Proc Natl Acad Sci U S A. 2020 Nov 17;117(46):28847-28858. doi: 10.1073/pnas.2005222117. Epub 2020 Oct 30.
encodes an ATP-dependent chromatin remodeling factor. Mutation of this gene causes multiple developmental disorders, including CHARGE (Coloboma of the eye, Heart defects, Atresia of the choanae, Retardation of growth/development, Genital abnormalities, and Ear anomalies) syndrome, in which conotruncal anomalies are the most prevalent form of heart defects. How CHD7 regulates conotruncal development remains unclear. In this study, we establish that deletion of in neural crest cells (NCCs) causes severe conotruncal defects and perinatal lethality, thus providing mouse genetic evidence demonstrating that CHD7 cell-autonomously regulates cardiac NCC development, thereby clarifying a long-standing controversy in the literature. Using transcriptomic analyses, we show that CHD7 fine-tunes the expression of a gene network that is critical for cardiac NCC development. To gain further molecular insights into gene regulation by CHD7, we performed a protein-protein interaction screen by incubating recombinant CHD7 on a protein array. We find that CHD7 directly interacts with several developmental disorder-mutated proteins including WDR5, a core component of H3K4 methyltransferase complexes. This direct interaction suggested that CHD7 may recruit histone-modifying enzymes to target loci independently of its remodeling functions. We therefore generated a mouse model that harbors an ATPase-deficient allele and demonstrates that mutant CHD7 retains the ability to recruit H3K4 methyltransferase activity to its targets. Thus, our data uncover that CHD7 regulates cardiovascular development through ATP-dependent and -independent activities, shedding light on the etiology of CHD7-related congenital disorders. Importantly, our data also imply that patients carrying a premature stop codon versus missense mutations will likely display different molecular alterations; these patients might therefore require personalized therapeutic interventions.

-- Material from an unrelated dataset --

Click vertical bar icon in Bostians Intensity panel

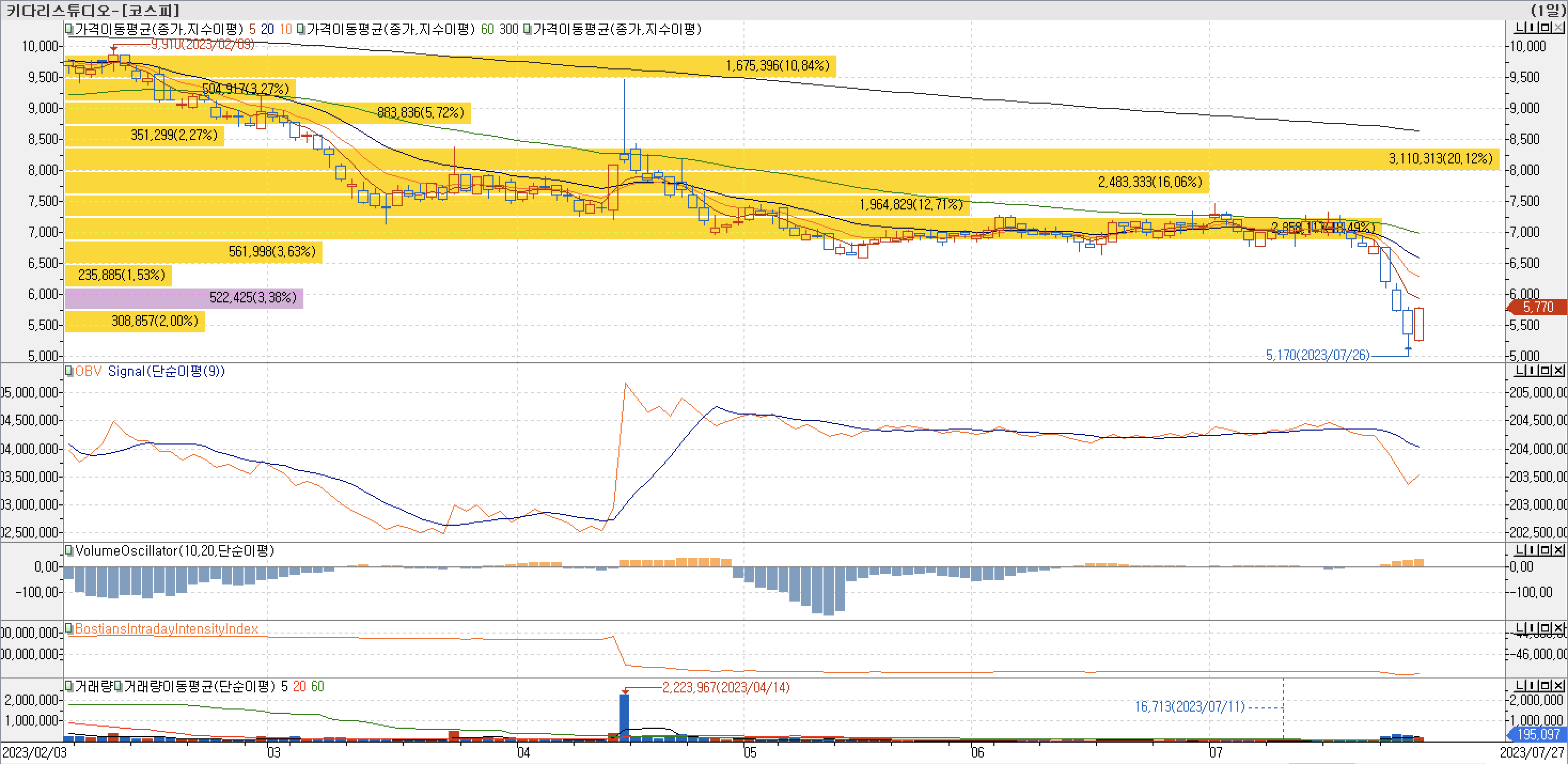click(1533, 627)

编码一个依赖于 ATP 的染色质重塑因子。该基因的突变导致多种发育障碍,包括 CHARGE(眼缺损、心脏缺陷、后鼻孔闭锁、生长/发育迟缓、生殖器官异常和耳部畸形)综合征,其中圆锥干畸形是最常见的心脏缺陷形式。CHD7 如何调节圆锥干发育仍不清楚。在这项研究中,我们确定神经嵴细胞(NCCs)中缺失会导致严重的圆锥干缺陷和围产期致死性,从而提供了小鼠遗传证据,证明 CHD7 细胞自主调节心脏 NCC 发育,从而澄清了文献中的一个长期争议。通过转录组分析,我们表明 CHD7 微调了对心脏 NCC 发育至关重要的基因网络的表达。为了进一步深入了解 CHD7 对基因的调控作用,我们通过将重组 CHD7 孵育在蛋白质阵列上进行了蛋白质-蛋白质相互作用筛选。我们发现 CHD7 与包括 WDR5 在内的几种发育障碍突变蛋白直接相互作用,WDR5 是 H3K4 甲基转移酶复合物的核心组成部分。这种直接相互作用表明,CHD7 可能独立于其重塑功能,招募组蛋白修饰酶到靶位。因此,我们生成了一种携带 ATP 酶缺陷等位基因的小鼠模型,并证明突变 CHD7 保留了募集 H3K4 甲基转移酶活性到其靶位的能力。因此,我们的数据揭示了 CHD7 通过依赖于 ATP 和非依赖于 ATP 的活性来调节心血管发育,为 CHD7 相关先天性疾病的病因提供了线索。重要的是,我们的数据还表明,携带提前终止密码子而非错义突变的患者可能会显示出不同的分子改变;因此,这些患者可能需要个性化的治疗干预。